The default value of $r$ is $100.0$ if there are any nonlinear constraints and $1.0$ otherwise.

This option defines the initial weight $\gamma$ associated with problem (8).

At any given major iteration $k$, elastic mode is entered if the QP subproblem is infeasible or the QP dual variables (Lagrange multipliers) are larger in magnitude than $r\times \left(1+{‖g\left(x_k\right)‖}_2\right)$, where $g$ is the objective gradient. In either case, the QP subproblem is resolved in elastic mode with $\gamma =r\times \left(1+{‖g\left(x_k\right)‖}_2\right)$.

Thereafter, $\gamma$ is increased (subject to a maximum allowable value) at any point that is optimal for problem (8), but not feasible for problem (1). After the $p$th increase, $\gamma =r\times {10}^p\times \left(1+{‖g\left(x_{k_1}\right)‖}_2\right)$, where $x_{k_1}$ is the iterate at which $\gamma$ was first needed.

If $r<0$, the default value is used.

This option is part of the EXPAND anti-cycling procedure due to Gill et al. (1989), which is designed to make progress even on highly degenerate problems.

For linear models, the strategy is to force a positive step at every iteration, at the expense of violating the constraints by a small amount. Suppose that the value of optional parameter Minor Feasibility Tolerance is $\delta$. Over a period of $i$ iterations, the feasibility tolerance actually used by e04ug (i.e., the working feasibility tolerance) increases from $0.5\delta$ to $\delta$ (in steps of $0.5\delta /i$).

For nonlinear models, the same procedure is used for iterations in which there is only one superbasic variable. (Cycling can only occur when the current solution is at a vertex of the feasible region.) Thus, zero steps are allowed if there is more than one superbasic variable, but otherwise positive steps are enforced.

Increasing the value of $i$ helps reduce the number of slightly infeasible nonbasic basic variables (most of which are eliminated during the resetting procedure). However, it also diminishes the freedom to choose a large pivot element (see optional parameter Pivot Tolerance).

If $i<0$, the default value is used. If $i=0$, the value $i=99999999$ is used and effectively no anti-cycling procedure is invoked.

The default value of $i$ is $50$ if there are any nonlinear constraints and $100$ otherwise.
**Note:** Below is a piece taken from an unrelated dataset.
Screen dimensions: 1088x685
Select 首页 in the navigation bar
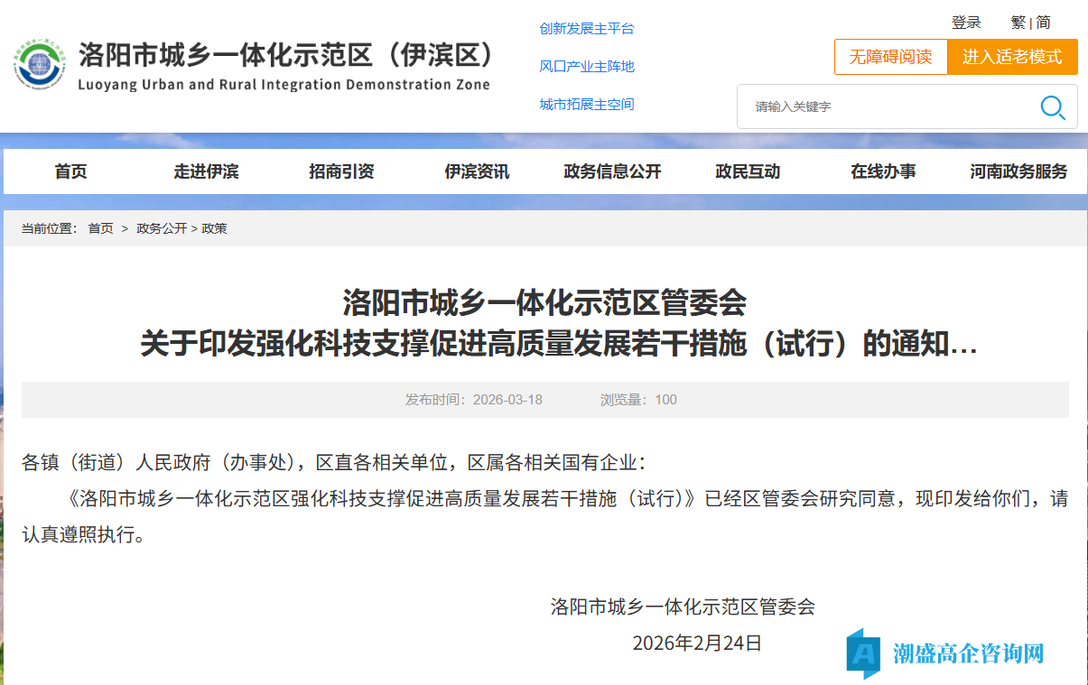click(x=70, y=171)
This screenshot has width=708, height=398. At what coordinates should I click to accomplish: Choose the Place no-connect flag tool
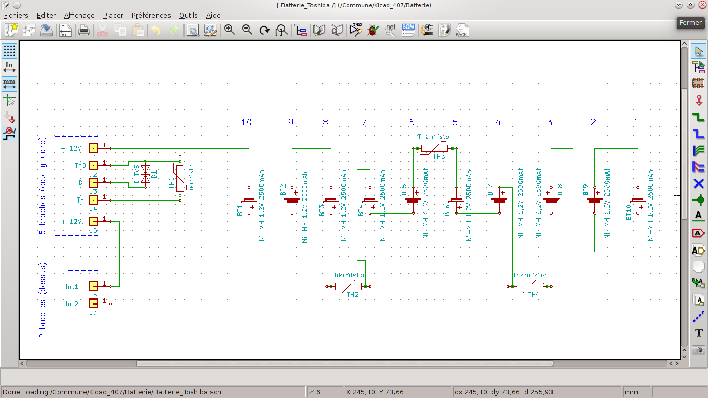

If $i>0$, at most $i$ basis changes will occur between factorizations of the basis matrix.

For linear problems, the basis factors are usually updated at every iteration. The default value $i=100$ is reasonable for typical problems, particularly those that are extremely sparse and well-scaled.

When the objective function is nonlinear, fewer basis updates will occur as the solution is approached. The number of iterations between basis factorizations will therefore increase. During these iterations a test is made regularly according to the value of optional parameter Check Frequency to ensure that the general constraints are satisfied. If necessary, the basis will be refactorized before the limit of $i$ updates is reached.

If $i\le 0$, the default value is used.

Note that this option is ignored if the value of optional parameter Major Iteration Limit is exceeded, or the linear constraints are infeasible.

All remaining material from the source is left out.